Butler, Diane; Potter, Andrew and Wood, Peter R H (2023). What does an inclusive STEM curriculum look like in an online learning context? In: ISSOTL23: Context Matters, 8-11 Nov 2023, Utrecht, The Netherlands.

Abstract

Creating and maintaining an inclusive curriculum is a key priority for any institution, but what are the key considerations within a distance teaching and learning context, and within the disciplinary context of Science, Technology, Engineering and Mathematics (STEM)? Many institutions have used ‘toolkits’, ‘healthchecks’ and ‘frameworks’ to audit curriculum for inclusivity, influenced by sector-wide approaches such as: diversifying the curriculum, decolonising the curriculum, queering curriculum, anti-racist curriculum and mental wellbeing in the curriculum.

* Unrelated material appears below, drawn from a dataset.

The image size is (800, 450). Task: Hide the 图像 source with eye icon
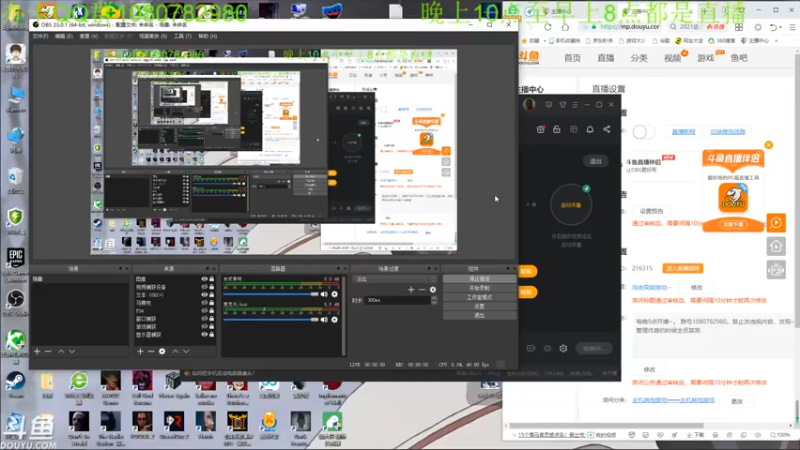[x=204, y=279]
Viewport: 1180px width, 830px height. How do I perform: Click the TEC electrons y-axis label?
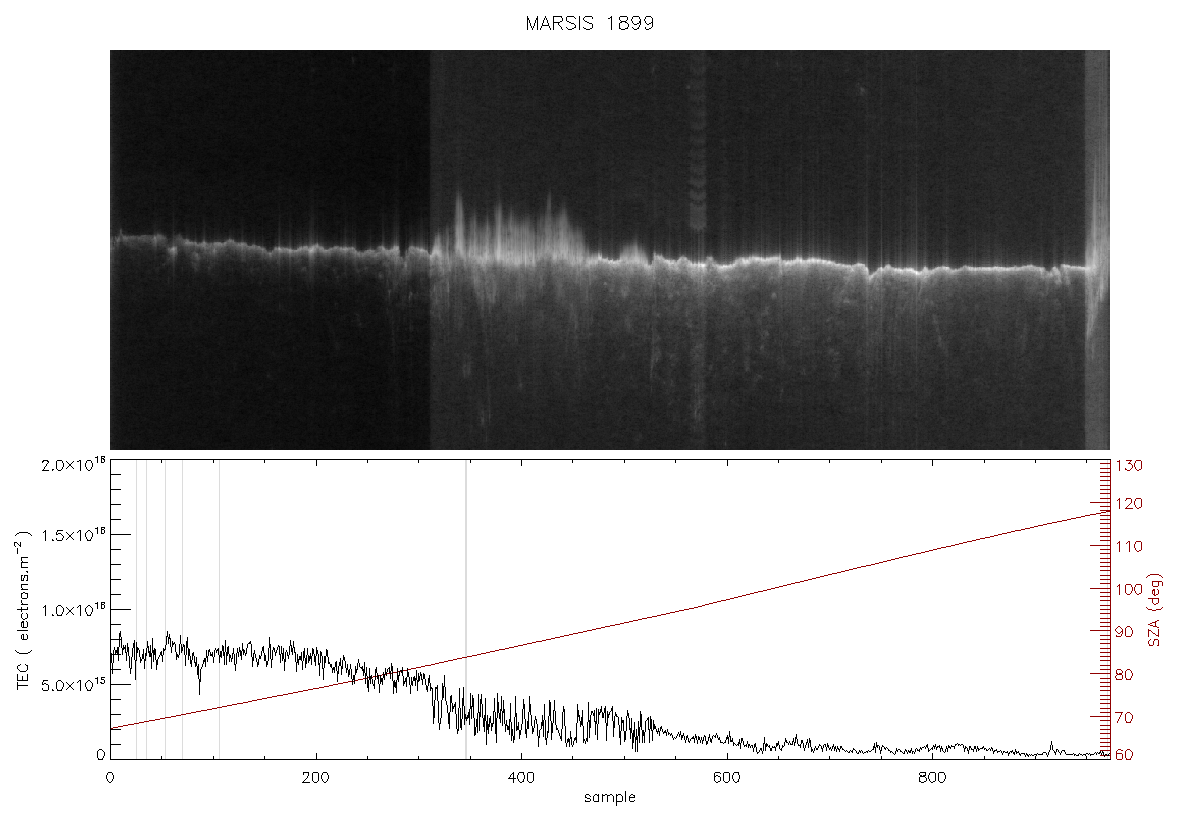click(23, 610)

At the STEM Faculty at the UK’s Open University, we present the findings of a SoTL project which applied an Inclusive Curriculum Tool to a range of our STEM modules. We recruited a diverse team of Associate Lecturers from across STEM to use the tool to scrutinise our distance learning material to identify changes to improve inclusivity. Through qualitative analysis of reflective diaries of and interviews with reviewers, we identify themes relating to context-specific issues in distance teaching and learning, and discipline-specific challenges in STEM teaching and learning.

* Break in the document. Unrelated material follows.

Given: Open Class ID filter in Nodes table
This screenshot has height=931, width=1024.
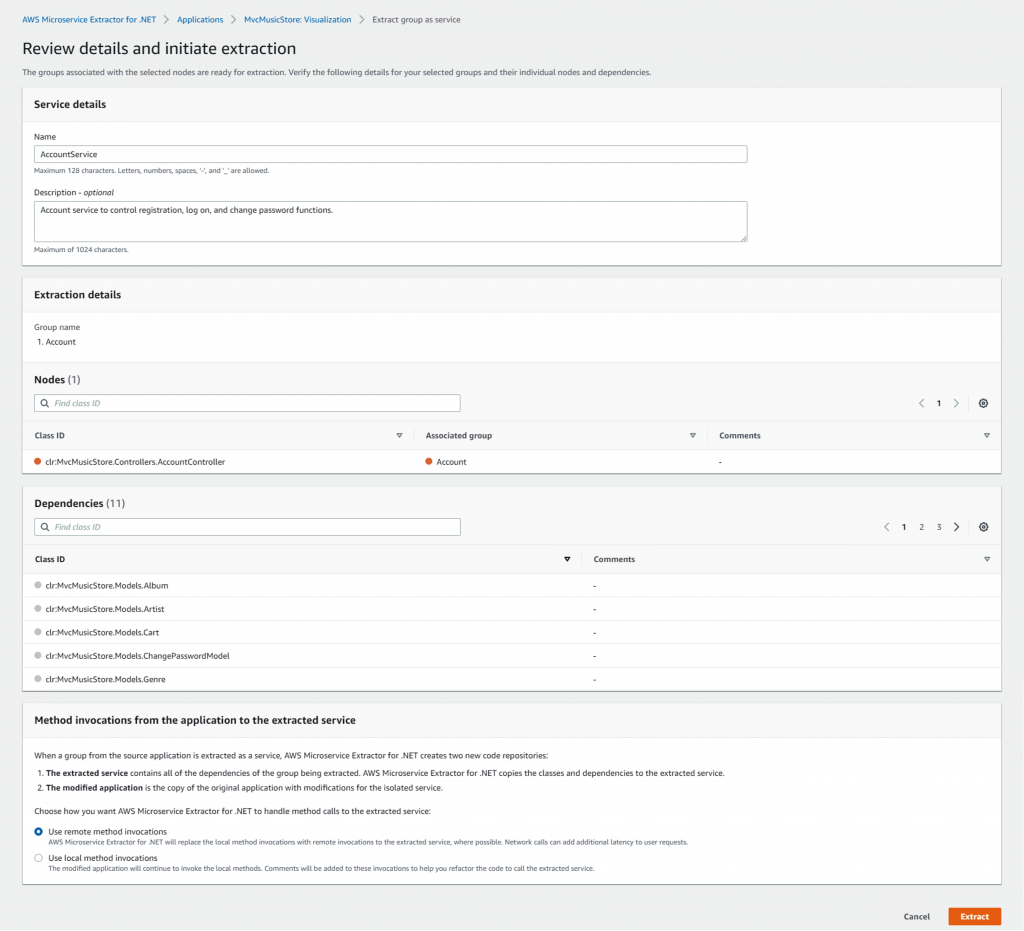Looking at the screenshot, I should [399, 435].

In particular, we present critical perspectives on the efficacy of inclusivity auditing tools, questioning the extent to which they bring about a truly inclusive curriculum. We also discuss current debates on how far approaches to inclusivity (such as decolonisation) apply to STEM disciplines, and suggest that subject-experts need to go further in challenging positivistic claims of objectivity in STEM. Finally, we present an unintended consequence of using the tool: the transformative effect that conducting reviews had on the teaching and learning practices of the individual practitioner. Not only did engaging with Inclusive Curriculum reviews open the eyes of reviewers to issues they had not considered before, leading to an impact on their teaching and learning practice, but also gave them ‘permission’ to question and challenge power hierarchies within the institution itself.